--- THE RECORDS ---

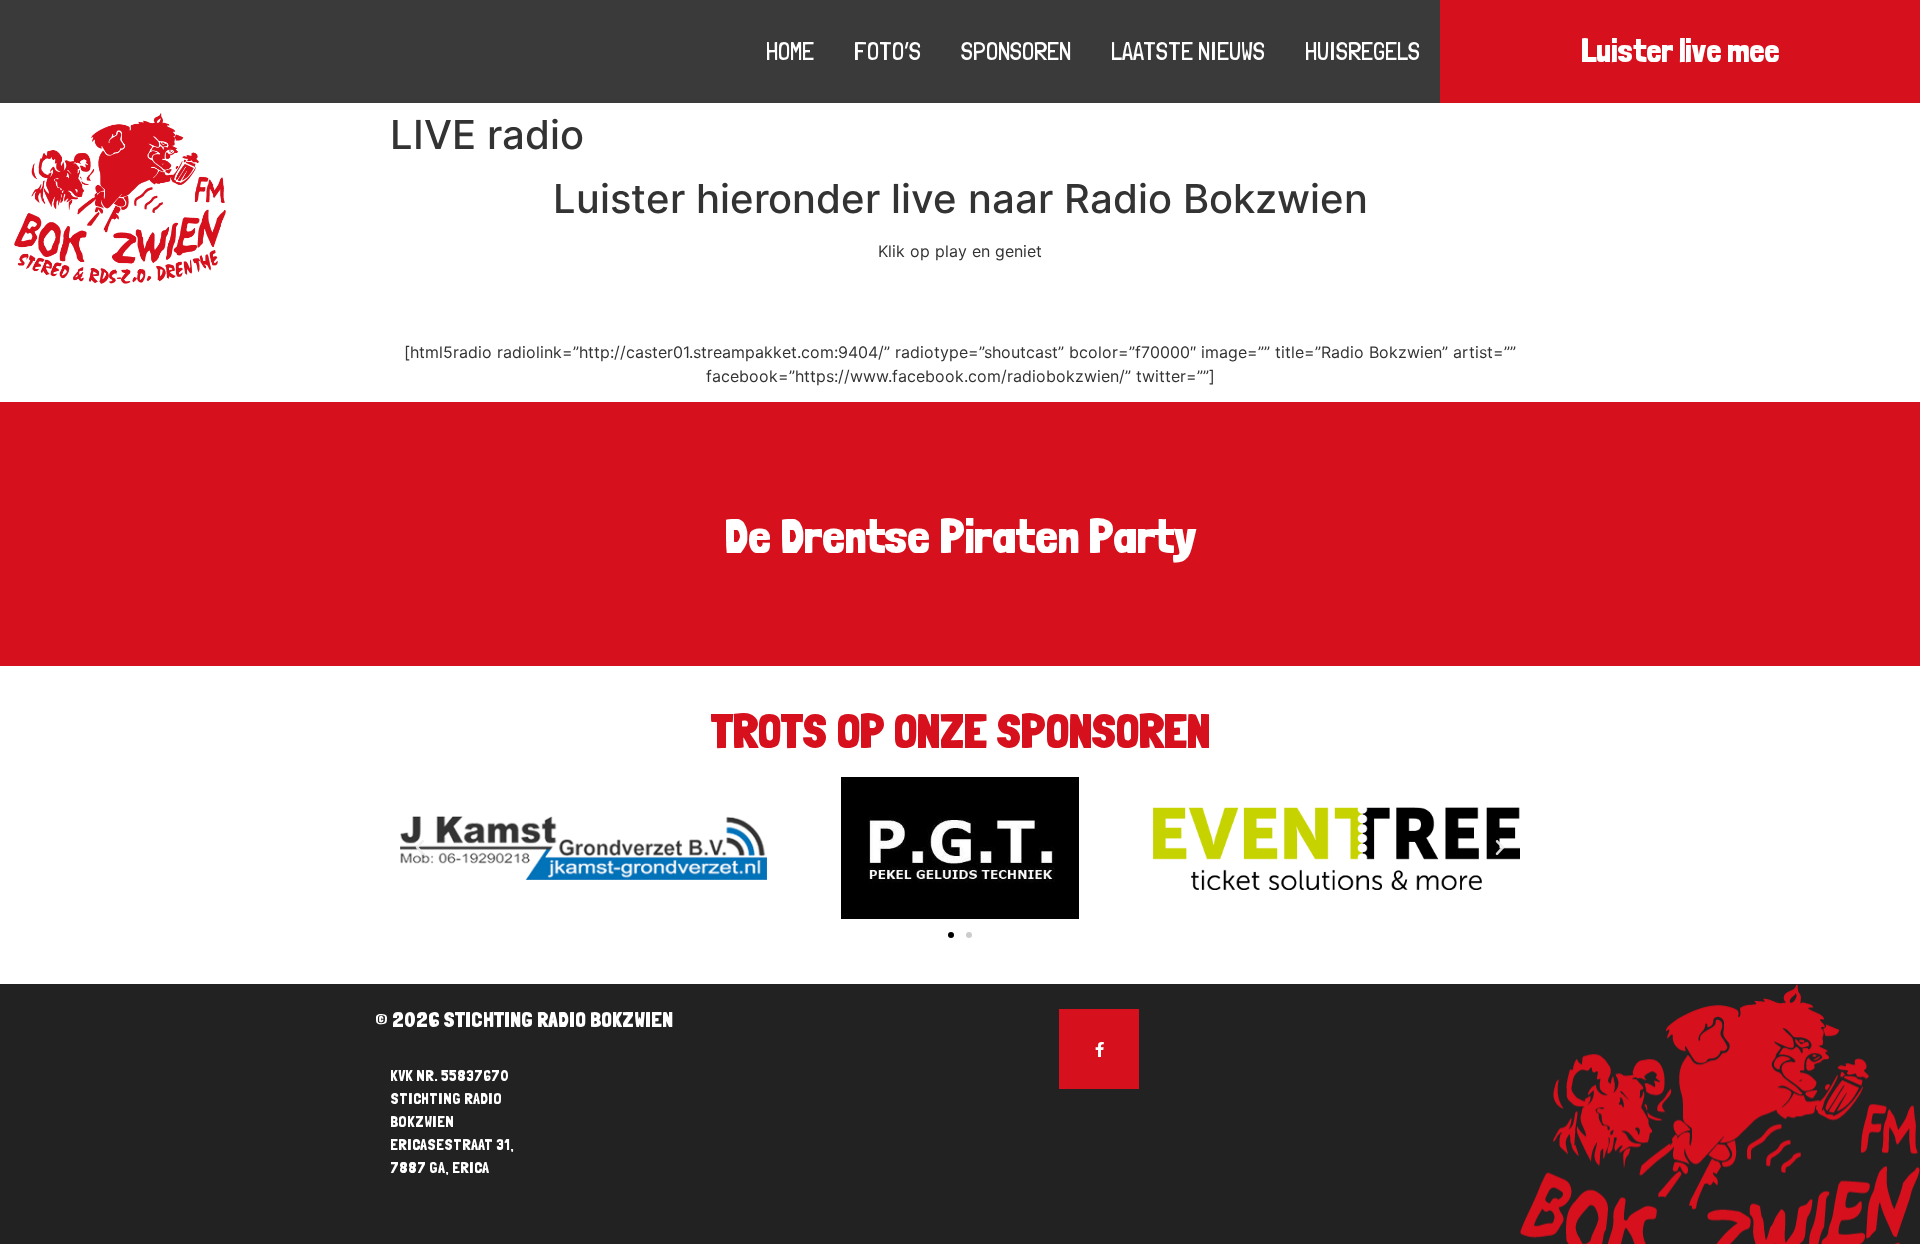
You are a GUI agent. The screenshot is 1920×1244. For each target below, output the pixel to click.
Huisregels (1362, 51)
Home (790, 51)
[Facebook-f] (1099, 1049)
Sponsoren (1016, 51)
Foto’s (887, 51)
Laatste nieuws (1188, 51)
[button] (951, 935)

---

TASK DIRECTIONS: Repeat the entries exactly as they are given, leaving out each image.

ANSWER FOR THIS EXERCISE:
You are a GUI agent. The screenshot is 1920×1244. For each target below, output the pixel to click.
Huisregels (1362, 51)
Home (790, 51)
[Facebook-f] (1099, 1049)
Sponsoren (1016, 51)
Foto’s (887, 51)
Laatste nieuws (1188, 51)
[button] (951, 935)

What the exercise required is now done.